§ Given problem:
Reproduce the passage of the network slicing text starting at "Some of the" and ending at "example in [IETF-6].".

§ Excerpted text:
============

Some of the above-mentioned slices are illustrated in Figure 1 below. More examples of network slicing use cases are available for example in [IETF-6].


Figure 1 – Examples of network slices

As we can observe, all of the use cases above require different types of features and network characteristics when it comes to for example to mobility, charging, security, policy control, latency, reliability, bandwidth, and so forth. Not all use cases will require all of the features that the network is capable of providing. Furthermore, in some cases, the applications will be brought closer to the users to the edge cloud and is some cases the RAN and/or the transport network will require a specific configuration.

Network Slicing Related Technologies 


Network slicing leverages multiple different technologies and concepts, including [NOK-1, HW]:

  • End-to-end management and orchestration – an E2E management and orchestration entity configures the infrastructure layer (which contains all physical resources of the network, including compute, storage and networking), business enablement layer (which includes the network functions), and business application layer (which consists of applications or services of the network operator or tenant) according to the needs of a the application using the slice and supervises them during runtime [5GN]. This includes defining the network slices, chaining together the required VNFs and PNFs and mapping them on the infrastructure equipment. It also includes resource management, scaling the capacity of network functions and managing their geographic distribution. The E2E management and orchestration entity will build on technologies such as NFV, SDN, and SON (Self-Organizing Network). The management and orchestration entity communicates with the OSS/BSS of the network service provider to among other things report status and receive requirements [5GPPP].
  • Distributed cloud infrastructure, which refers to virtual infrastructure distributed across a mobile network. In the most ambitious visions, nearly any node in the network will be capable of hosting distributed applications and VNFs [ER-5]. This brings applications closer to (or perhaps even into) the RAN and enables optimizing network characteristics like latency and bandwidth.
  • Service chaining – to support diverse services, the E2E management and orchestration system can orchestrate multiple network and service functions by chaining them together on demand in a specific order to create control plane and data plane graphs [5GPPP]. 
  • Cloud-native design, including for example microservices, containers, and a Service Oriented Architecture (SOA) in which libraries of network functions can be requested from a VNF catalog and composed into end-to-end service chains on demand [HW]
  • Network Function Virtualization (NFV) – NFV installs network function software (VNFs), such as MME (Mobility Management Entity), PDN (Public Data Network) Gateway, SGW (Serving Gateway) and PCRF (Policy and Charging Rules Function) in the core network and BBU in the RAN, into Virtual Machines (VMs; or perhaps into containers in a more cloud-native system) deployed on virtualized COTS (Common Off-The-Shelf) servers instead of onto their dedicated network equipment individually [KCR]
  • Software-Defined Networking (SDN) – SDN provisions the connectivity among VMs or containers located in edge and core clouds [KCR].  An SDN controller configures the service chain of network functions (VNFs) as a logical overlay among them [5GPPP].

============

§ Given data:

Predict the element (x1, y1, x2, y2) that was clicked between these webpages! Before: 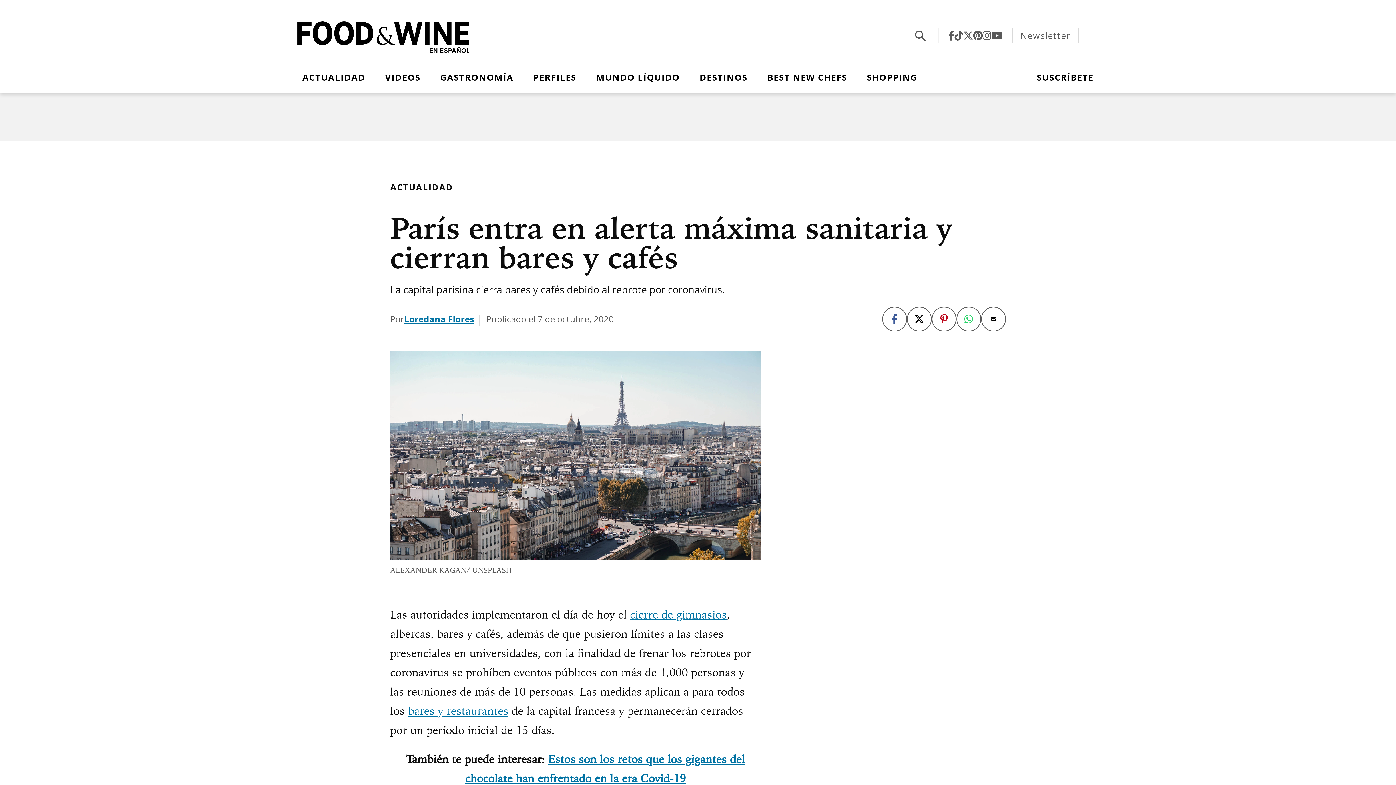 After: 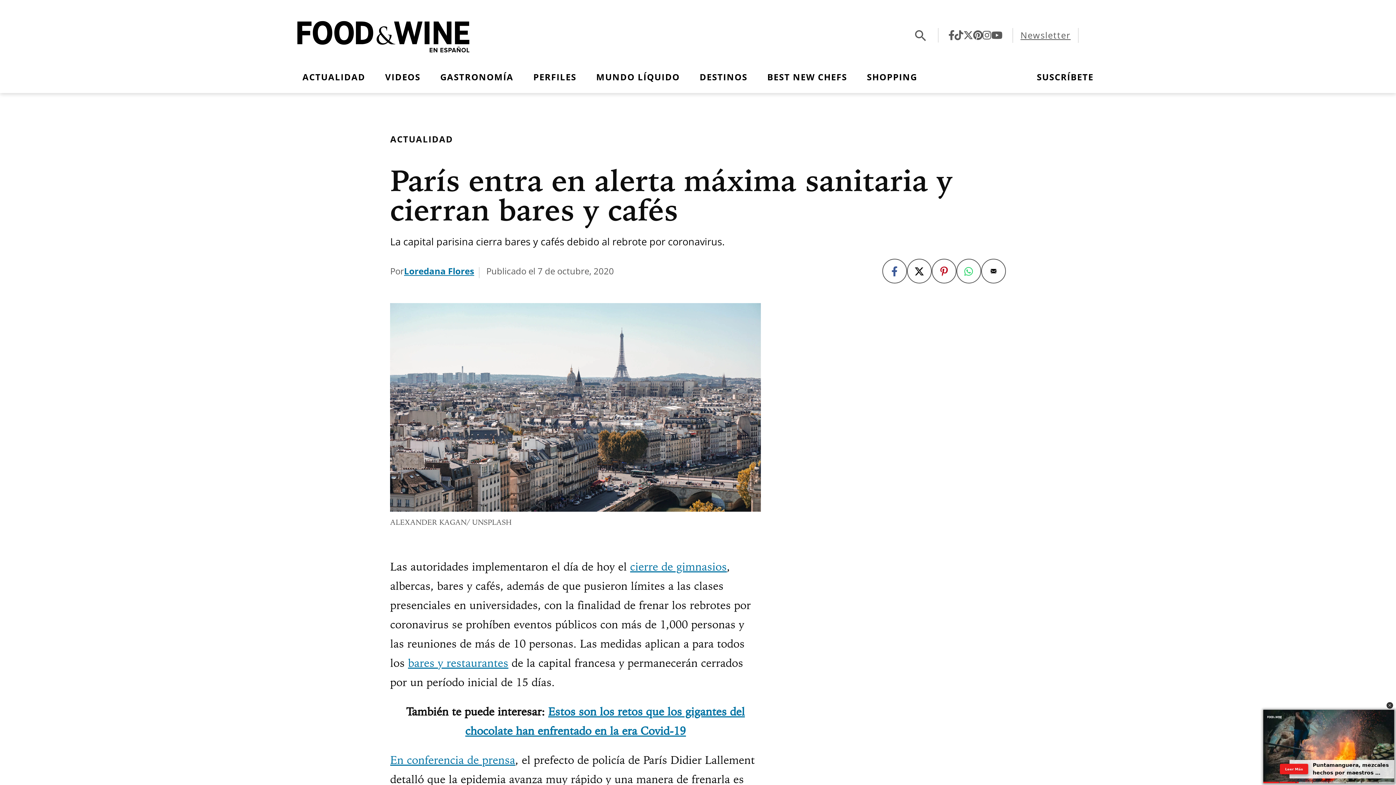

============

§ Response to this task:
Some of the above-mentioned slices are illustrated in Figure 1 below. More examples of network slicing use cases are available for example in [IETF-6].